Open ginoperrotta opened 2 years ago
Can you we close this as being fixed?
I don't think it has been changed since the issue was raised. It can be closed as unimportant if desired, but it is not fixed.
I think this is because when the first task starts we initialize a new sampler with a new random seed. https://github.com/lifelong-learning-systems/rlblocks/blob/master/minigrid_crossing_experiment/dqn.py#L217
key = (task_name, variant_name)
if key not in self.buffers:
self.buffers[key] = TransitionDatasetWithMaxCapacity(self.max_size)
self.samplers[key] = UniformRandomBatchSampler(
self.buffers[key], seed=self.rng.bit_generator.random_raw()
)
We do the same thing with the random seed for the normal agent, but i think this code snippet above pulls a 2nd number for the first sampler.

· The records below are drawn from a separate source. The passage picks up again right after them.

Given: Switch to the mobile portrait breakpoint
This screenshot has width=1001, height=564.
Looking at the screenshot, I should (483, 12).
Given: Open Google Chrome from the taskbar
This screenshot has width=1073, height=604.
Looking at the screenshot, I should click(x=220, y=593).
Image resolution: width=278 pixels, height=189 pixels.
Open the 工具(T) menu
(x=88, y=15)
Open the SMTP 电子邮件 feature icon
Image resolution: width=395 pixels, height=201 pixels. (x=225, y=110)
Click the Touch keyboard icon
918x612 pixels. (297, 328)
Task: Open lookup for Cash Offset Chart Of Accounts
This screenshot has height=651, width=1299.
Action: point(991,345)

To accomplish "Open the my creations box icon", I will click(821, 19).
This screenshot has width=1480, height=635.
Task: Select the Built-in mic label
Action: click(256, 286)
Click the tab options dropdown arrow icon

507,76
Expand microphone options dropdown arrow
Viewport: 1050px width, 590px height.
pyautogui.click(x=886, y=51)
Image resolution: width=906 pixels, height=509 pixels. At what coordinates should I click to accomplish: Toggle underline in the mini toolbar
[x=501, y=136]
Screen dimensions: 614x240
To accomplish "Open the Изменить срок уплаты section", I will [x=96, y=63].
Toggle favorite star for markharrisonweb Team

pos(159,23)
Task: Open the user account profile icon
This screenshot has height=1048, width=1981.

A potential fix if we really care about this is to use the already initialized self.replay_buffer, self.replay_sampler for the first task:
if key not in self.buffers:
self.buffers[key] = ... if self.replay_buffer is not None else self.replay_buffer
self.samplers[key] = ... if self.replay_sampler is not None else self.replay_sampler
self.replay_buffer = None
self.replay_sampler = None
Edit: Not sure if the above snippet will actually work, self.replay_sampler
is still populated with the meta sampler, so the logic may have to be slightly different than shown above
The current implementation of
DqnTaskMemory
results in different RNG than the other agents, even given the same seed values. This may not be important, but ensuring the agents have identical performance on the first block helps to highlight what the lifelong learning modules do (and don't do).